Requirement — Would you copy the full listing that follows without changing a thing?

Records supplied —
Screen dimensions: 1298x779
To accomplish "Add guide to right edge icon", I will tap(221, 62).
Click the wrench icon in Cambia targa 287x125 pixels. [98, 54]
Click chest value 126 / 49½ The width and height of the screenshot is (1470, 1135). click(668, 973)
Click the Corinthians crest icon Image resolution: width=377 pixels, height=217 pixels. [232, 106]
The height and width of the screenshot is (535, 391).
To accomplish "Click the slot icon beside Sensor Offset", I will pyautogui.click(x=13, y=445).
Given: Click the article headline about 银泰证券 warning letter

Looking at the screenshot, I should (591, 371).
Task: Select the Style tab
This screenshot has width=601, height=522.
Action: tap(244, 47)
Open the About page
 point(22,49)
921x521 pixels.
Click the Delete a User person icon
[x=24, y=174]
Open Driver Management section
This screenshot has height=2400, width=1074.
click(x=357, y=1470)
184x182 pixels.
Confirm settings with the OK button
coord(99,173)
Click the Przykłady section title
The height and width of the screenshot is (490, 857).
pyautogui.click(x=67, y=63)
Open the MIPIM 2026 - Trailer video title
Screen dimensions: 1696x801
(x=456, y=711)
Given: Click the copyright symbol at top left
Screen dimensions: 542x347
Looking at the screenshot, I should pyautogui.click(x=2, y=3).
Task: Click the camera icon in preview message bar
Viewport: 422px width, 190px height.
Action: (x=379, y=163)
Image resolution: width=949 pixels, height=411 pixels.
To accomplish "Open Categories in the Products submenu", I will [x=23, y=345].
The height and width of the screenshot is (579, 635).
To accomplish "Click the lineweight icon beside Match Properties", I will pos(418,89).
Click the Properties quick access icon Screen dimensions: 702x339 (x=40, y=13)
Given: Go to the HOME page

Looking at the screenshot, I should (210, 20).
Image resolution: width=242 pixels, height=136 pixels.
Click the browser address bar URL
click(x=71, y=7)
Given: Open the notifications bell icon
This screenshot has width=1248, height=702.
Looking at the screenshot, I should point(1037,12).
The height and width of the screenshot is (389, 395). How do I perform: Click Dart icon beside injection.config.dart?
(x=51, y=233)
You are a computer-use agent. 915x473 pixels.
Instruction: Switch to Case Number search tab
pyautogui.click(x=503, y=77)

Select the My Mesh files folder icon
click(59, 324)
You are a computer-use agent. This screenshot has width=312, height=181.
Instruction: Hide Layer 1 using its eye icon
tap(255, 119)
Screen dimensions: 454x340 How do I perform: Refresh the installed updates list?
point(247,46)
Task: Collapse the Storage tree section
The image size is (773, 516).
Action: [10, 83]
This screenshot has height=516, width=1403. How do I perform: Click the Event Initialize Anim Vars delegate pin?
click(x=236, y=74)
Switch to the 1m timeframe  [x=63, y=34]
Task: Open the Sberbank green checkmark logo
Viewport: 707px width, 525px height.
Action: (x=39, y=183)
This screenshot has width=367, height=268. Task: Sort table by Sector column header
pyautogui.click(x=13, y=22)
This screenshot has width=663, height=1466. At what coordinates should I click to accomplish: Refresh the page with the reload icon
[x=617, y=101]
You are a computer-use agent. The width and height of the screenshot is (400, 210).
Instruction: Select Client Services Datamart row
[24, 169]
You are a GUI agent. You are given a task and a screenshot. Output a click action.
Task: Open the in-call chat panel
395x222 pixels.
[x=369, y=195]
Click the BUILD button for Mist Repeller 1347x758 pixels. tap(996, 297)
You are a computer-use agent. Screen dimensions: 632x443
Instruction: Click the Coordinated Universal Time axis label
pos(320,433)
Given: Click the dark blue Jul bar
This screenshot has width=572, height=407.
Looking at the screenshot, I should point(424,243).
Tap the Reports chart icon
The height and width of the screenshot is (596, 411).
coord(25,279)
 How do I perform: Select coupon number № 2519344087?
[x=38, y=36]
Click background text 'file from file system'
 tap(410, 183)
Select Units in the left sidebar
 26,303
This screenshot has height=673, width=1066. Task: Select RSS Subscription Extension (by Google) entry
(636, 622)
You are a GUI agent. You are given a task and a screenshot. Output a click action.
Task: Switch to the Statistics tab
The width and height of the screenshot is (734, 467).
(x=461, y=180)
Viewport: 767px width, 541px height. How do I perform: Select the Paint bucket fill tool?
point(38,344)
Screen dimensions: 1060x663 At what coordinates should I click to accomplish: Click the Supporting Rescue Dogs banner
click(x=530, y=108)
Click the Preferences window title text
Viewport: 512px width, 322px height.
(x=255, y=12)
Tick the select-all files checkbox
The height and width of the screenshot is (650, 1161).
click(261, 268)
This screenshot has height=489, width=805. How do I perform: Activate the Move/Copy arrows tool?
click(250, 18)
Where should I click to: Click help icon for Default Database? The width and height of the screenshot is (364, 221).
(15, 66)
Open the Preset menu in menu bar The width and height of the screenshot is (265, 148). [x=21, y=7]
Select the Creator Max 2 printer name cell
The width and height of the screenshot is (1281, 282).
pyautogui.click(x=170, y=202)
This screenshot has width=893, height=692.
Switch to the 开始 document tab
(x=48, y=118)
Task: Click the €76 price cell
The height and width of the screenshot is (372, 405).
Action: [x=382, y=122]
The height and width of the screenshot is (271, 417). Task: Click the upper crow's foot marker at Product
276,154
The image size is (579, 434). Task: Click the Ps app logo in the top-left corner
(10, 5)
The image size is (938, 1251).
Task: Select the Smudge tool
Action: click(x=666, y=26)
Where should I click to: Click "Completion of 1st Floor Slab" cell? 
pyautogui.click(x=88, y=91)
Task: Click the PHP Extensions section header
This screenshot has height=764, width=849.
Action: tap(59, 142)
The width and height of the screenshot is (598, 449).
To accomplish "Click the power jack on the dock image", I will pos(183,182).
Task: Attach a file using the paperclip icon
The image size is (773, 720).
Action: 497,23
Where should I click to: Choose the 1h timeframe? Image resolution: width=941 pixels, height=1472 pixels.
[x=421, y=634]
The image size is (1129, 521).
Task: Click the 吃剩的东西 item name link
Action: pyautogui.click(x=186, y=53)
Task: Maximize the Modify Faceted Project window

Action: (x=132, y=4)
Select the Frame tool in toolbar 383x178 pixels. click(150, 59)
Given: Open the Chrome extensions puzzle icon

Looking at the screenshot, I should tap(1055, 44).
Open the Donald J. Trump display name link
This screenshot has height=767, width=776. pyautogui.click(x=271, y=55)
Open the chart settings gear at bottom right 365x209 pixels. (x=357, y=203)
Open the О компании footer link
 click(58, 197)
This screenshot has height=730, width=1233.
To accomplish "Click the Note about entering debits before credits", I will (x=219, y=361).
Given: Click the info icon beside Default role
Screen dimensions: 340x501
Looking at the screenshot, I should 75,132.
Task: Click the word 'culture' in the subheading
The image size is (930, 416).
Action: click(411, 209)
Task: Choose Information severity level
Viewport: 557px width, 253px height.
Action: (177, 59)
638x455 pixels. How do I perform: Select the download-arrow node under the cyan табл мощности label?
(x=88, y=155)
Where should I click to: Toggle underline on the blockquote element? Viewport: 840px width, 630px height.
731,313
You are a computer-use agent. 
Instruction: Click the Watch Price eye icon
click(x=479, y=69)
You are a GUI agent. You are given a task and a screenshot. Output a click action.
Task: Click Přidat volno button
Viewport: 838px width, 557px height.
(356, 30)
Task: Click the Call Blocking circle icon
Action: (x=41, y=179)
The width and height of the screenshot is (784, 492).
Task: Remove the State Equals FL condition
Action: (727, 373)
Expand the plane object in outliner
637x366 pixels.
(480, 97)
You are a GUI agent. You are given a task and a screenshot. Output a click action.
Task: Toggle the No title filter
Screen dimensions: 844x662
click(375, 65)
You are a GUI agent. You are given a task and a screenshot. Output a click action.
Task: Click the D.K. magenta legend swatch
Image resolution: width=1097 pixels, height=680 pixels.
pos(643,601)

Exercise output —
Screen dimensions: 1298x779
To accomplish "Add guide to right edge icon", I will tap(221, 62).
Click the wrench icon in Cambia targa 287x125 pixels. [98, 54]
Click chest value 126 / 49½ The width and height of the screenshot is (1470, 1135). click(668, 973)
Click the Corinthians crest icon Image resolution: width=377 pixels, height=217 pixels. [232, 106]
The height and width of the screenshot is (535, 391).
To accomplish "Click the slot icon beside Sensor Offset", I will pyautogui.click(x=13, y=445).
Given: Click the article headline about 银泰证券 warning letter

Looking at the screenshot, I should (591, 371).
Task: Select the Style tab
This screenshot has width=601, height=522.
Action: tap(244, 47)
Open the About page
 point(22,49)
921x521 pixels.
Click the Delete a User person icon
[x=24, y=174]
Open Driver Management section
This screenshot has height=2400, width=1074.
click(x=357, y=1470)
184x182 pixels.
Confirm settings with the OK button
coord(99,173)
Click the Przykłady section title
The height and width of the screenshot is (490, 857).
pyautogui.click(x=67, y=63)
Open the MIPIM 2026 - Trailer video title
Screen dimensions: 1696x801
(x=456, y=711)
Given: Click the copyright symbol at top left
Screen dimensions: 542x347
Looking at the screenshot, I should pyautogui.click(x=2, y=3).
Task: Click the camera icon in preview message bar
Viewport: 422px width, 190px height.
Action: (x=379, y=163)
Image resolution: width=949 pixels, height=411 pixels.
To accomplish "Open Categories in the Products submenu", I will [x=23, y=345].
The height and width of the screenshot is (579, 635).
To accomplish "Click the lineweight icon beside Match Properties", I will pos(418,89).
Click the Properties quick access icon Screen dimensions: 702x339 (x=40, y=13)
Given: Go to the HOME page

Looking at the screenshot, I should (210, 20).
Image resolution: width=242 pixels, height=136 pixels.
Click the browser address bar URL
click(x=71, y=7)
Given: Open the notifications bell icon
This screenshot has width=1248, height=702.
Looking at the screenshot, I should point(1037,12).
The height and width of the screenshot is (389, 395). How do I perform: Click Dart icon beside injection.config.dart?
(x=51, y=233)
You are a computer-use agent. 915x473 pixels.
Instruction: Switch to Case Number search tab
pyautogui.click(x=503, y=77)

Select the My Mesh files folder icon
click(59, 324)
You are a computer-use agent. This screenshot has width=312, height=181.
Instruction: Hide Layer 1 using its eye icon
tap(255, 119)
Screen dimensions: 454x340 How do I perform: Refresh the installed updates list?
point(247,46)
Task: Collapse the Storage tree section
The image size is (773, 516).
Action: [10, 83]
This screenshot has height=516, width=1403. How do I perform: Click the Event Initialize Anim Vars delegate pin?
click(x=236, y=74)
Switch to the 1m timeframe  [x=63, y=34]
Task: Open the Sberbank green checkmark logo
Viewport: 707px width, 525px height.
Action: (x=39, y=183)
This screenshot has width=367, height=268. Task: Sort table by Sector column header
pyautogui.click(x=13, y=22)
This screenshot has width=663, height=1466. At what coordinates should I click to accomplish: Refresh the page with the reload icon
[x=617, y=101]
You are a computer-use agent. The width and height of the screenshot is (400, 210).
Instruction: Select Client Services Datamart row
[24, 169]
You are a GUI agent. You are given a task and a screenshot. Output a click action.
Task: Open the in-call chat panel
395x222 pixels.
[x=369, y=195]
Click the BUILD button for Mist Repeller 1347x758 pixels. tap(996, 297)
You are a computer-use agent. Screen dimensions: 632x443
Instruction: Click the Coordinated Universal Time axis label
pos(320,433)
Given: Click the dark blue Jul bar
This screenshot has width=572, height=407.
Looking at the screenshot, I should point(424,243).
Tap the Reports chart icon
The height and width of the screenshot is (596, 411).
coord(25,279)
 How do I perform: Select coupon number № 2519344087?
[x=38, y=36]
Click background text 'file from file system'
 tap(410, 183)
Select Units in the left sidebar
 26,303
This screenshot has height=673, width=1066. Task: Select RSS Subscription Extension (by Google) entry
(636, 622)
You are a GUI agent. You are given a task and a screenshot. Output a click action.
Task: Switch to the Statistics tab
The width and height of the screenshot is (734, 467).
(x=461, y=180)
Viewport: 767px width, 541px height. How do I perform: Select the Paint bucket fill tool?
point(38,344)
Screen dimensions: 1060x663 At what coordinates should I click to accomplish: Click the Supporting Rescue Dogs banner
click(x=530, y=108)
Click the Preferences window title text
Viewport: 512px width, 322px height.
(x=255, y=12)
Tick the select-all files checkbox
The height and width of the screenshot is (650, 1161).
click(261, 268)
This screenshot has height=489, width=805. How do I perform: Activate the Move/Copy arrows tool?
click(250, 18)
Where should I click to: Click help icon for Default Database? The width and height of the screenshot is (364, 221).
(15, 66)
Open the Preset menu in menu bar The width and height of the screenshot is (265, 148). [x=21, y=7]
Select the Creator Max 2 printer name cell
The width and height of the screenshot is (1281, 282).
pyautogui.click(x=170, y=202)
This screenshot has width=893, height=692.
Switch to the 开始 document tab
(x=48, y=118)
Task: Click the €76 price cell
The height and width of the screenshot is (372, 405).
Action: [x=382, y=122]
The height and width of the screenshot is (271, 417). Task: Click the upper crow's foot marker at Product
276,154
The image size is (579, 434). Task: Click the Ps app logo in the top-left corner
(10, 5)
The image size is (938, 1251).
Task: Select the Smudge tool
Action: click(x=666, y=26)
Where should I click to: Click "Completion of 1st Floor Slab" cell? 
pyautogui.click(x=88, y=91)
Task: Click the PHP Extensions section header
This screenshot has height=764, width=849.
Action: tap(59, 142)
The width and height of the screenshot is (598, 449).
To accomplish "Click the power jack on the dock image", I will pos(183,182).
Task: Attach a file using the paperclip icon
The image size is (773, 720).
Action: 497,23
Where should I click to: Choose the 1h timeframe? Image resolution: width=941 pixels, height=1472 pixels.
[x=421, y=634]
The image size is (1129, 521).
Task: Click the 吃剩的东西 item name link
Action: pyautogui.click(x=186, y=53)
Task: Maximize the Modify Faceted Project window

Action: (x=132, y=4)
Select the Frame tool in toolbar 383x178 pixels. click(150, 59)
Given: Open the Chrome extensions puzzle icon

Looking at the screenshot, I should tap(1055, 44).
Open the Donald J. Trump display name link
This screenshot has height=767, width=776. pyautogui.click(x=271, y=55)
Open the chart settings gear at bottom right 365x209 pixels. (x=357, y=203)
Open the О компании footer link
 click(58, 197)
This screenshot has height=730, width=1233.
To accomplish "Click the Note about entering debits before credits", I will (x=219, y=361).
Given: Click the info icon beside Default role
Screen dimensions: 340x501
Looking at the screenshot, I should 75,132.
Task: Click the word 'culture' in the subheading
The image size is (930, 416).
Action: click(411, 209)
Task: Choose Information severity level
Viewport: 557px width, 253px height.
Action: (177, 59)
638x455 pixels. How do I perform: Select the download-arrow node under the cyan табл мощности label?
(x=88, y=155)
Where should I click to: Toggle underline on the blockquote element? Viewport: 840px width, 630px height.
731,313
You are a computer-use agent. 
Instruction: Click the Watch Price eye icon
click(x=479, y=69)
You are a GUI agent. You are given a task and a screenshot. Output a click action.
Task: Click Přidat volno button
Viewport: 838px width, 557px height.
(356, 30)
Task: Click the Call Blocking circle icon
Action: (x=41, y=179)
The width and height of the screenshot is (784, 492).
Task: Remove the State Equals FL condition
Action: (727, 373)
Expand the plane object in outliner
637x366 pixels.
(480, 97)
You are a GUI agent. You are given a task and a screenshot. Output a click action.
Task: Toggle the No title filter
Screen dimensions: 844x662
click(375, 65)
You are a GUI agent. You are given a task and a screenshot. Output a click action.
Task: Click the D.K. magenta legend swatch
Image resolution: width=1097 pixels, height=680 pixels.
pos(643,601)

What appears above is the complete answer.